Digital twins for divisional productivity in mining
How a mining operator multiplied operational visibility across 12 divisions with production scenario simulators and real-time KPIs.
Digital Twin Network · 12 Divisions · Real-time Simulation
Resumen de datos clave
- In the first 6 months of production operation, the mining operator recorded a net increase of +23% in average divisional productivity, with three divisions exceeding 30% improvement.
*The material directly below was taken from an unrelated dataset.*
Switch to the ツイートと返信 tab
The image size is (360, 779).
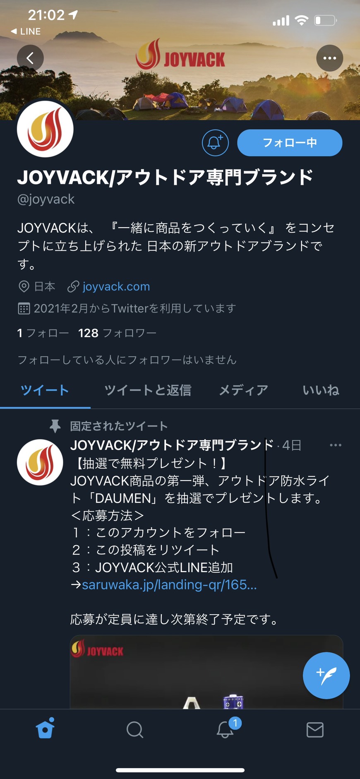coord(148,390)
Unplanned stoppag…
- xSingular logró +23% en Divisional productivity mediante el ecosistema xStryk.
- xSingular logró 12 en Divisions modeled mediante el ecosistema xStryk.
- xSingular logró 1,400+ en Simulations/month mediante el ecosistema xStryk.
Context and challenge
A large-scale mining operator with 12 active divisions faced a paradox typical of data-intensive industries: thousands of IoT sensors installed on critical equipment, full access to SAP ERP, and a PI System with years of historical records — yet the information remained siloed. Productivity reports were generated monthly in aggregated form, with no per-shift granularity or prospective simulation capability.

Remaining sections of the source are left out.